-- Given instruction 1 --
Answer these questions from the loan amendment below, each answer on its own line marked like its question:
(a) What is the outstanding principal balance of the Loan as of the date of the amendment?
(b) What date is the Interim Maturity Date restated to mean?
(c) At what rate does the outstanding principal balance of the Loan in excess of $10,000,000.00 bear interest?
-- Given instruction 2 --
For each statement below, say yes or no according to the loan amendment that follows, and quote the words that decide it:
(a) On the Interim Maturity Date, the Maximum Revolving Loan Commitment is decreased from $25,000,000.00 to an amount not exceeding $10,000,000.00.
(b) The Maximum Revolving Loan Commitment can never exceed the Outstanding Principal Amount, even with the Bank's consent.
(c) The Interim Interest Rate takes effect as of November 3, 1998.

-- Extract provided --
----------

3. Borrowing Availability Restricted. As of the date of this Amendment,
the outstanding principal balance of the Loan is $24,953,750.00 (the
"Outstanding Principal Amount"). Notwithstanding any provision of the Loan
Agreement or the Documents to the contrary, the Maximum Revolving Loan
Commitment is hereby frozen at, and shall not exceed, the Outstanding Principal
Amount, unless otherwise consented to by the Bank in writing.
4. Interim Maturity Date. The term "Interim Maturity Date" is hereby
amended and restated to mean November 3, 1998.
5. Decreased Loan Commitment. On the Interim Maturity Date, without
further notice (a) the outstanding principal balance of the Loan shall be
reduced to $10,000,000.00, and (b) the principal amount of the Loan and Maximum
Revolving Loan Commitment shall be decreased from $25,000,000.00 to an amount
not to exceed $10,000,000.00.
6. Maturity Date. The term "Maturity Date" is hereby amended and
restated to mean (a) the Interim Maturity Date as to any and all amounts of the
outstanding principal balance of the Loan in excess of $10,000,000.00, and (b)
April 26, 1999 as to the outstanding principal balance of the Loan together with
any accrued but unpaid interest thereon and any other costs or amount owed to
the Bank under the Loan Agreement as amended hereby.
7. Interim Interest Rate. The Loan Agreement is hereby amended to
provide that, effective as of October 20, 1998, (a) the outstanding principal
balance of the Loan in excess of $10,000,000.00 shall bear interest payable on
demand at the Prime Rate plus four percent (4.0%) and (b) the outstanding
principal balance of the Loan not in excess of $10,000,000.00 shall bear
interest payable at the Prime Rate plus one-half of one percent (0.50%) per
annum (the "Interim Interest Rate"). The Interim Interest Rate is, during its
pendency, in lieu of the interest rate set forth in Section 2.02 of the Loan
Agreement and in lieu of the Interim Interest Rate set forth in the Second
Amendment.

----------

-- Provided material --
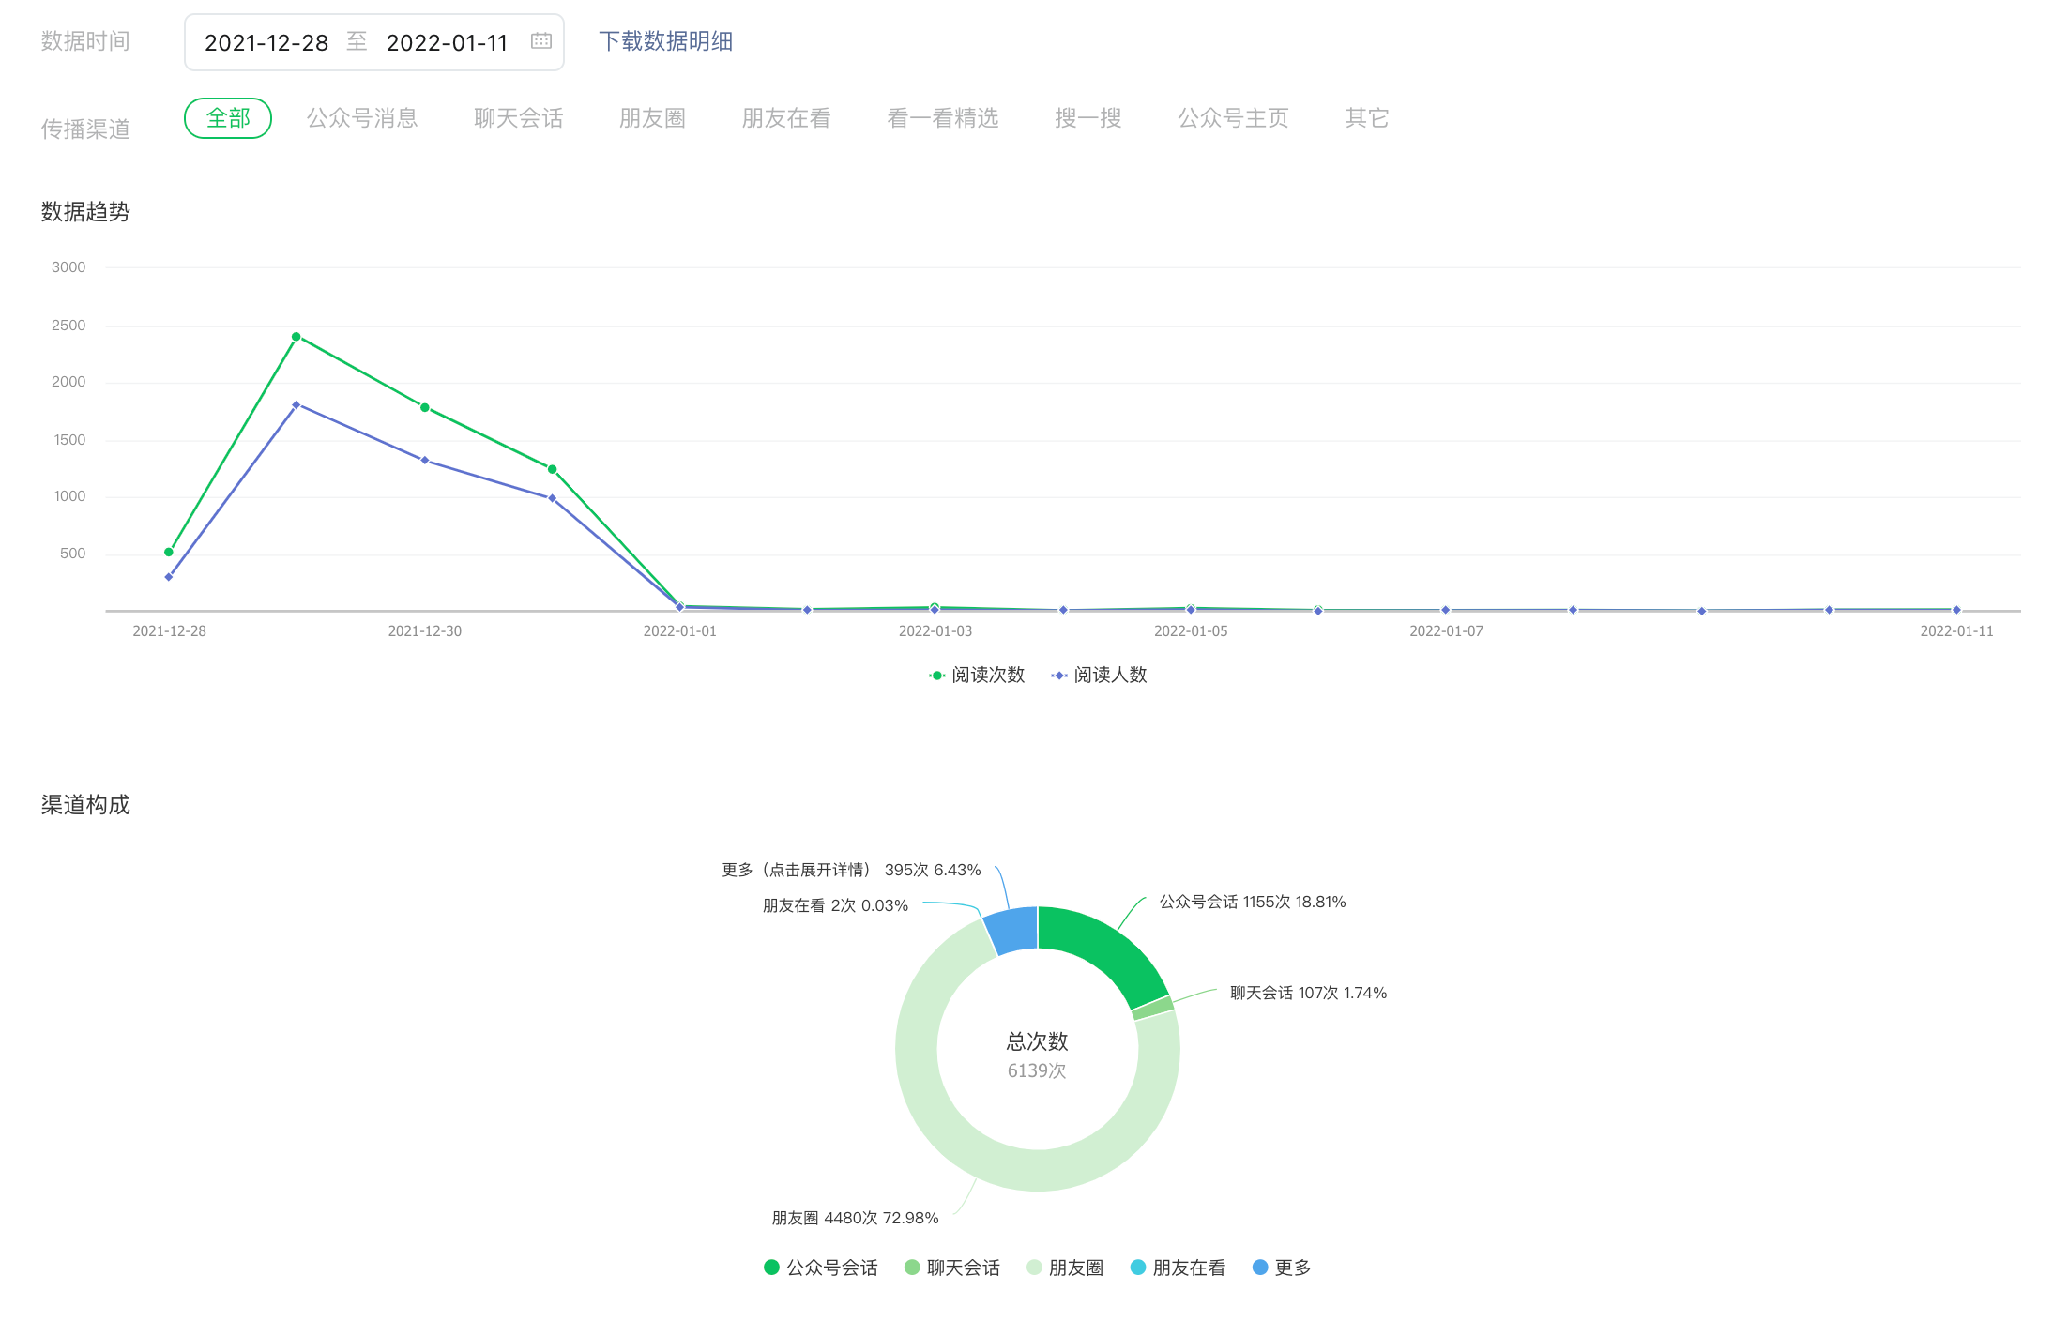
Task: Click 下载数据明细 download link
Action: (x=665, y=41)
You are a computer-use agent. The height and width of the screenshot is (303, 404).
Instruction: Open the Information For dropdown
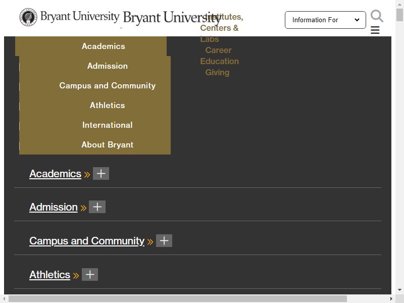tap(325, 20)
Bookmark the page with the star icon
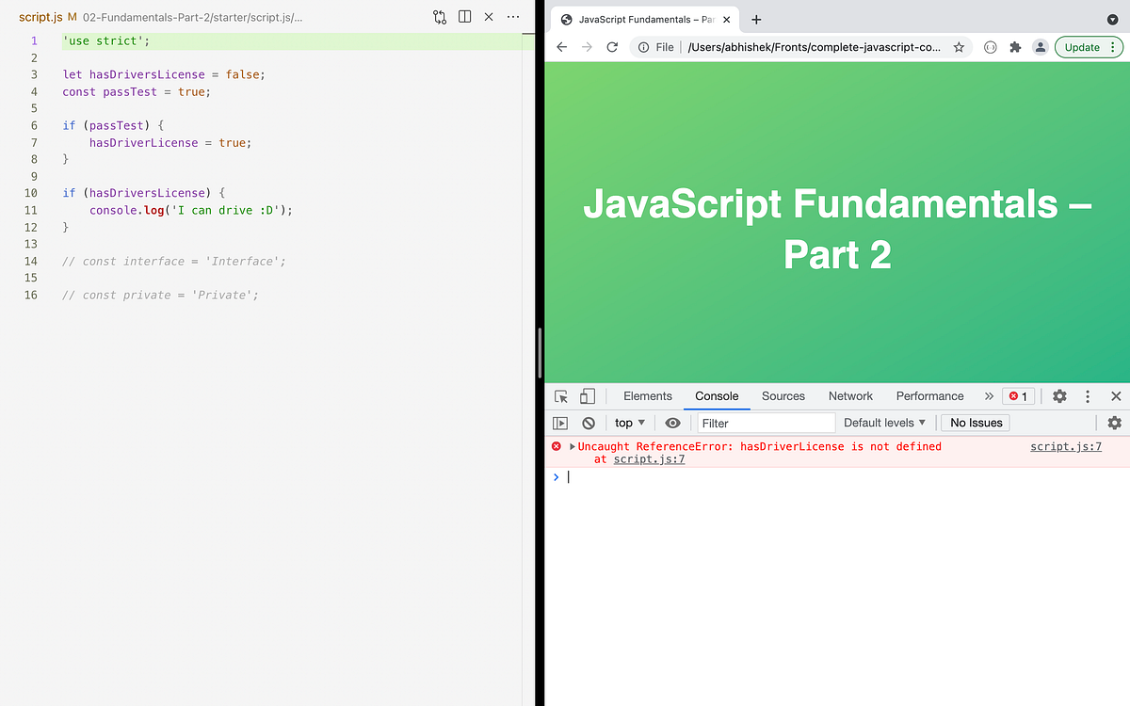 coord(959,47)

----------

-- Expected answer 1 --
(a) $24,953,750.00
(b) November 3, 1998
(c) The Prime Rate plus four percent (4.0%), payable on demand

-- Expected answer 2 --
(a) Yes: "the principal amount of the Loan and Maximum Revolving Loan Commitment shall be decreased from $25,000,000.00 to an amount not to exceed $10,000,000.00"
(b) No: "unless otherwise consented to by the Bank in writing"
(c) No: "effective as of October 20, 1998"